So if you decided to extend Moore’s contract because you wanted to make sure that the front office kept its eye on the prize – the prize being a winning team in 2011 and beyond – then I support the decision. And certainly, as a fan I would much rather that you maintain a strong commitment to someone who has convinced you to spend big money on amateur talent, than to clean house and bring in a new GM who has fresh ideas but who doesn’t have access to your checkbook.

But this is a very qualified endorsement. It’s great that you want to insure continuity and a long-term perspective in your front office. But keeping the same general manager personnel in place only makes sense when your general manager knows what the hell he is doing. Frankly, the evidence of that is still lacking. We know that your general manager can spend your cash; we don’t know that he can spend it wisely. I can’t imagine that you look at the millions of dollars Moore convinced you to give Kyle Farnsworth, or Horacio Ramirez, or especially Jose Guillen, and think that you got your money’s worth. I’m sure that you see those transactions as mistakes that should not be repeated.

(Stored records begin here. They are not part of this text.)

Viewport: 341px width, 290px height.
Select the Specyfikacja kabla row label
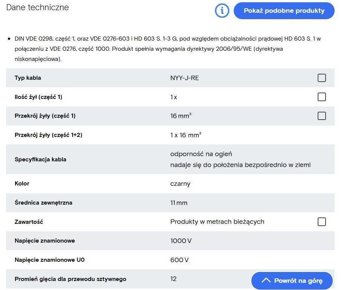coord(40,159)
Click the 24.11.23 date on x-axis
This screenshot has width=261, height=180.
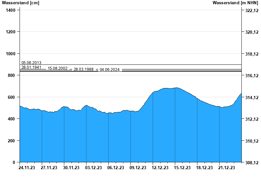click(x=27, y=168)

Unfortunately, Moore’s public comments have yielded no evidence that he feels that way. To question Moore’s decisions is to doubt The Process, and if someone in the media dares to criticize any of his decisions, he risks getting shut out from the organization completely. (I’m not referring to my own situation with ballclub – I’ve heard from national media members who have had similar experiences with the team.)

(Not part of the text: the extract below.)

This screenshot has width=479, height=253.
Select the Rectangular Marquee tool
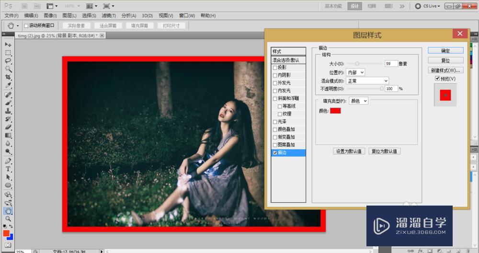(8, 53)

In all honesty, what I find more concerning than the mistakes made by the Moore administration this year is the sense of arrogance that has accompanied these decisions – an arrogance clothed in insecurity. Virtually every person who has covered the Royals regularly this season – print, radio, TV, whatever – has been struck by just how ridiculously thin-skinned the front office is. Which is a problem. Not because it makes it harder for the media to do their job (it is, but that’s not a problem for anyone but us), but because a front office that can’t handle criticism is a front office that doesn’t broker dissent. It’s a front office that’s unwilling to admit when it’s made a mistake. It’s certainly a front office that’s incapable of learning from its mistakes.

This should trouble you greatly, because you’ve just promised to pay Dayton Moore a lot of money on the notion that he will learn from the mistakes he’s made this season. And my greatest worry about this extension is that Moore will regard this endorsement from his owner as a validation of The Process. Moore has defended the Royals’ performance this year as the consequence of unexpected injuries and unexpectedly poor performances, rather than as an indictment of whatever Process cooked up the idea of Mike Jacobs as an everyday first baseman or Kyle Farnsworth as a highly-compensated set-up man. Moore’s public defense of his actions is understandable; it’s not easy for a GM to admit when he’s wrong, and it’s even harder to do so without offending some of those very players he acquired. But it’s one thing to say it, and it’s another thing to believe it. I worry that, having been rewarded with a contract extension despite his track record, Moore will start to believe his own words, and assume that he earned a contract extension because of his track record.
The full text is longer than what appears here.